4.         Upon notice, the opposite party no.2 and 3 appeared through their counsel and filed their written reply taking the preliminary objections that the complaint is not maintainable; the complaint is absolutely false and frivolous and no cause of action has ever arisen in favour of the complainant against the opposite party. On merits, it was admitted that the vehicle of the complainant was insured by New India Assurance Co. Ltd. Vehicle no.PB-06-S-0101 was insured with the opposite party no.2 vide cashless policy no.361600311403000002630 for the period of 27.08.2014 to 26.08.2015 in the name of Rajinder Kumar son of Amar Nath.
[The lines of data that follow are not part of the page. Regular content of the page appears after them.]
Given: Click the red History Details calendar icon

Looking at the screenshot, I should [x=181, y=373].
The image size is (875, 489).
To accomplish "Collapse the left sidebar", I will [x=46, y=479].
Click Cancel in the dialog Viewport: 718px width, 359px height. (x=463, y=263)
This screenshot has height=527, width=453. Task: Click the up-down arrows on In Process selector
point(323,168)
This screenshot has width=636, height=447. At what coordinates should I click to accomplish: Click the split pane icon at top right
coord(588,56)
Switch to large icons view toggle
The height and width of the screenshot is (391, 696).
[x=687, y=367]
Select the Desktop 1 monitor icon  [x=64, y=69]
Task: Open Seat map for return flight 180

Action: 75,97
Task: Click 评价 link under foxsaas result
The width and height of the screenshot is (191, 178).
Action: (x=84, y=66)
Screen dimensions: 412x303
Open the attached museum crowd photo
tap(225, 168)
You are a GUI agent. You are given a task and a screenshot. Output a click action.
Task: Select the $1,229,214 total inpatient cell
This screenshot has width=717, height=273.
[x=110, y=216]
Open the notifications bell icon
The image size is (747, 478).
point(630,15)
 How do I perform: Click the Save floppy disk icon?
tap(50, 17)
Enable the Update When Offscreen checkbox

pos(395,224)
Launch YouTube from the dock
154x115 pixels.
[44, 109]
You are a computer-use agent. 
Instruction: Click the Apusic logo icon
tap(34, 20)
After receipt of intimation of accident from the complainant the opposite party no.2 through its Divisional office Pathankot deputed Er.Arun Udhey Singh Surveyor and Loss Assessor College Road, Pathankot to assess the damage to the vehicle.  The surveyor and loss assessor submitted his detailed report on 27.03.2015 by assessing loss payable Rs.1,30,842/-. Thereafter the opposite party no.2 has paid Rs.1,25,840/- to Novelty Hyundai the opposite party no.1 by deducting Rs.5000/- for salvage so the opposite party no.2 and 3 has made the payment of loss caused to the vehicle of insured Rajinder Kumar complainant to opposite party no.1 as per the surveyor’s report and terms and conditions of the policy. All other averments made in the complaint have been denied and lastly the complaint has been prayed to be dismissed with costs.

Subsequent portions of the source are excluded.